Reproductive system and breast disorders: very common - breast tenderness and pain, dysmenorrhea, menstrual disorders; common - breast enlargement, uterine spasms, endometrial hyperplasia, vaginal infections, discharge (leucorrhoea), increased cervical secretion, cervical neoplasm, uterine pathology, uterine/vaginal bleeding, including spotting, pelvic pain, endometrial pathology, vulvovaginitis, vaginal candidiasis, vaginal dryness, breast cancer, ovarian cyst, fibrocystic breast disease, breast cyst, abnormal cytological smear, uterine prolapse; rare - uterine leiomyoma, extratubal cyst formation, endocervical polyps, galactorrhea, breast discharge; unknown - fibrocystic mastopathy.
General disorders: frequent - pain, dorsalgia, asthenia, peripheral edema, weight change (increase or decrease); infrequent - allergic reactions, malaise, water or salt retention in the body, loss of appetite; rare - nosebleeds.
Investigations: uncommon – increased transaminases; not known – abnormal liver function test results.
The following adverse reactions have been reported with some estrogen-progestogen therapy: estrogen-dependent malignant and benign neoplasms, e.g. endometrial cancer, liver neoplasms; venous thromboembolism, e.g. deep vein thrombosis, pelvic venous thrombosis and pulmonary embolism; stroke; myocardial infarction; dementia; dry eyes; changes in the composition of the tear film; the appearance or exacerbation of phlebitis; ectropion; epistaxis; porphyria; eczema; cystitis-like symptoms, increase in the size of uterine fibroids; cervical erosion.
Breast cancer
• The increased risk for patients receiving estrogen monotherapy was significantly smaller than for patients receiving combined estrogen and progestogen preparations.
• The level of risk depends on the duration of drug use.
• The results of the largest randomized, placebo-controlled trial, the Women's Health Initiative (WHI), and the largest epidemiological study, the Million Women Study (MWS), are presented in Tables 1 and 2.

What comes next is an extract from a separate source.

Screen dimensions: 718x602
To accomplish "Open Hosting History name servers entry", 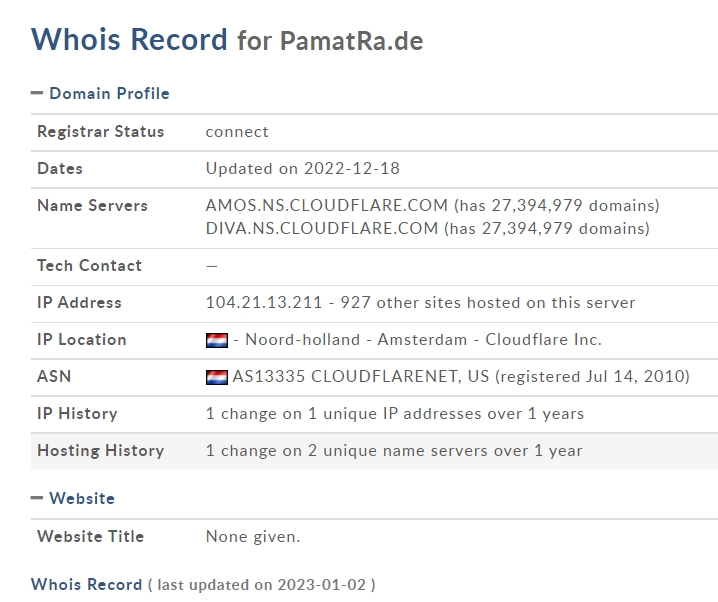I will click(394, 451).
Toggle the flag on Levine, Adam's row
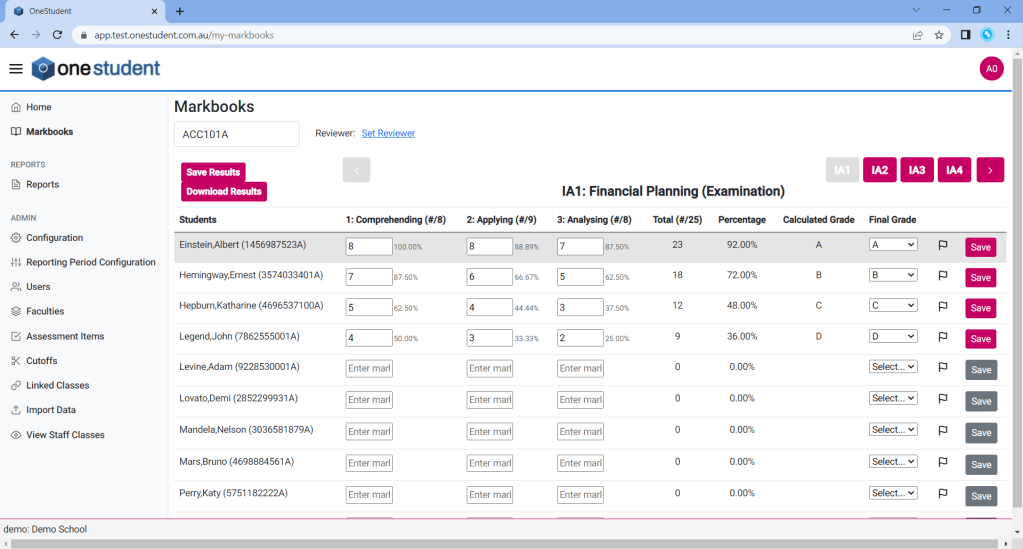 [942, 368]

Table 1. Million-Women-Study (MWS): estimated additional risk of breast cancer after 5 years of HRT
Age group (years) | Additional cases per 1,000 women not treated with HRT for 5 years* | Relative risk# | Additional cases per 1,000 women treated with HRT for 5 years (95% CI — confidence interval) |
Estrogen monotherapy | |||
50–65 | 9–12 | 1.2 | 1–2 (0–3) |
Combined estrogen and progestogen therapy | |||
50–65 | 9–12 | 1.7 | 6 (5–7) |
# Relative risk overall. The relative risk is not constant, but increases with increasing duration of drug use. Note: As the baseline data on the incidence of new breast cancer cases varies across EU countries, the number of additional breast cancer cases also varies accordingly. * Relative to the baseline incidence rate in industrialized countries. |
Table 2. US Women's Health Initiative (WHI) study: additional risk of breast cancer after 5 years of HRT use
Age group (years) | Frequency of new cases per 1,000 women in the placebo group for 5 years | Relative risk (95% CI) | Additional cases per 1,000 women treated with HRT for 5 years (95% CI) |
Estrogen monotherapy | |||
50–79 | 21 | 0.8 (0.7–1.0) | –4 (–6 – 0)* |
Estrogen and progestogen # | |||
50 – 79 | 17 | 1.2 (1.0–1.5) | +4 (0–9) |
# When restricting the assessment to women who had not received HRT before the study, it was found that the risk did not increase during the first 5 years of treatment: after 5 years the risk was higher than for women who had not received treatment. * A study within the Women's Health Initiative (WHI) in women without a uterus who were not found to be at increased risk of breast cancer. |
Endometrial carcinoma
Postmenopausal women with an intact uterus.
About 5 in 1,000 women with an intact uterus who were not taking HRT developed endometrial carcinoma. Estrogen monotherapy is not recommended in women with an intact uterus because it increases the risk of endometrial carcinoma.
Depending on the duration of estrogen monotherapy and estrogen dose, the increased risk of endometrial carcinoma in epidemiological studies ranged from 5 to 55 additional cases diagnosed per 1,000 women aged 50 to 65 years.